#### Data provided
*** Block opens ***
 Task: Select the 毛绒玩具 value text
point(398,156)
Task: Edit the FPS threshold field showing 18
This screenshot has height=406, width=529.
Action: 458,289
*** Block closes ***
*** Block opens ***
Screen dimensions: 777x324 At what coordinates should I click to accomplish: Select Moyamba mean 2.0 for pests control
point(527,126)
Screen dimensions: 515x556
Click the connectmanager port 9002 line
*** Block closes ***
*** Block opens ***
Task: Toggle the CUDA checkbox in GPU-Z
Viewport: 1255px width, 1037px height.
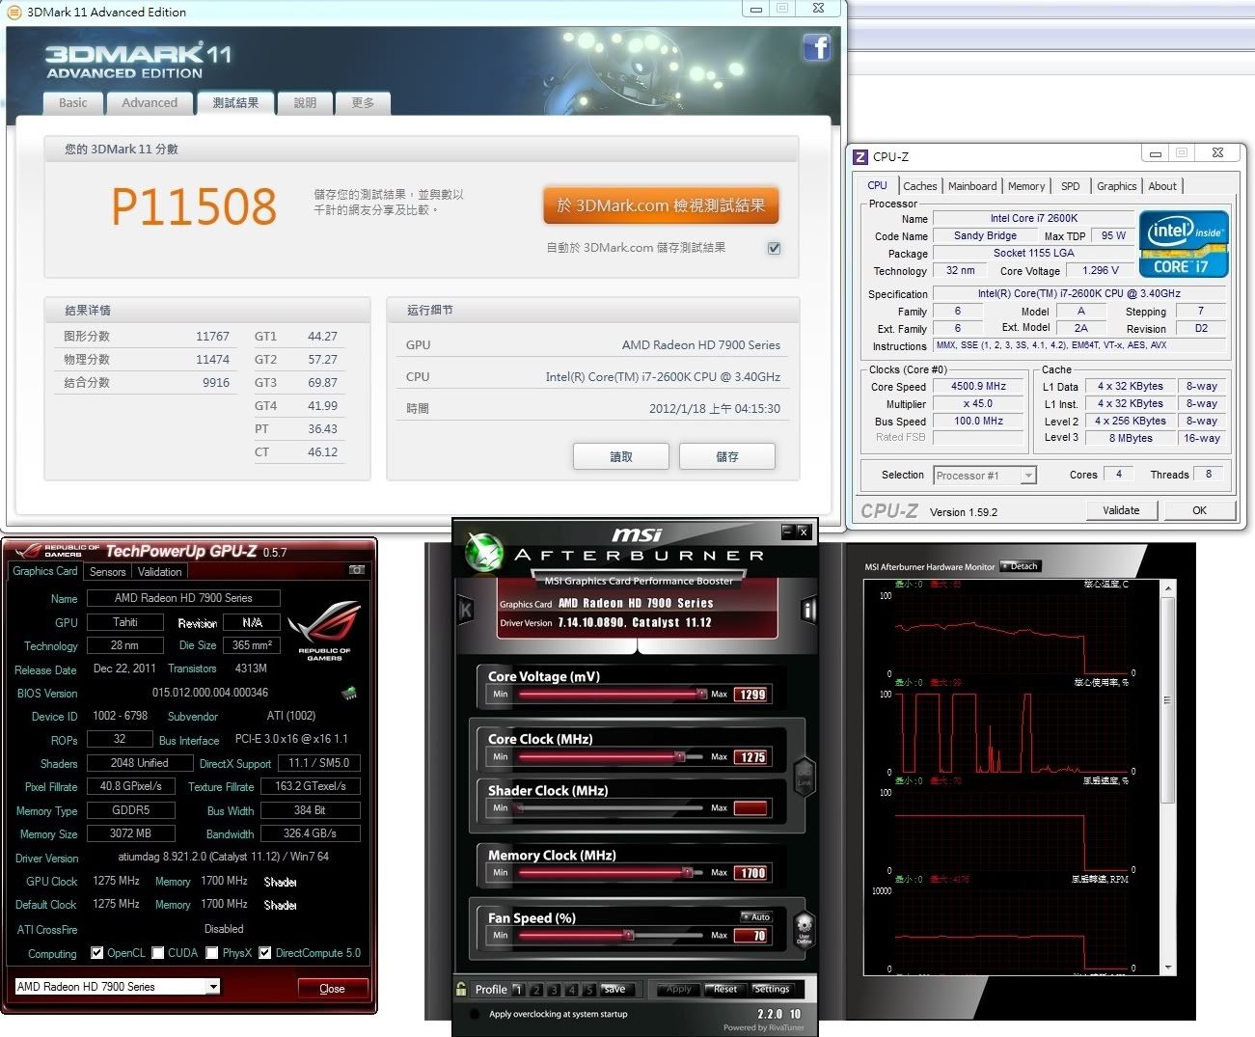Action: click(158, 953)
*** Block closes ***
#### Requirement
Using the data above, repeat exactly the lines that begin at the line with "Screen dimensions: 515x556" and end at the line with "Click the connectmanager port 9002 line", both ends included.

#### Answer section
Screen dimensions: 515x556
Click the connectmanager port 9002 line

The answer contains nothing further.